Aim of the task - Recast the listing below as a numbered list, leaving out any blank lines.
▼▼▼
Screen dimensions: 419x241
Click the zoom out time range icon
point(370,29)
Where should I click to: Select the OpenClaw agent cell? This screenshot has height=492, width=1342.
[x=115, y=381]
▲▲▲
Solution to this problem -
1. Screen dimensions: 419x241
2. Click the zoom out time range icon
3. point(370,29)
4. Where should I click to: Select the OpenClaw agent cell? This screenshot has height=492, width=1342.
5. [x=115, y=381]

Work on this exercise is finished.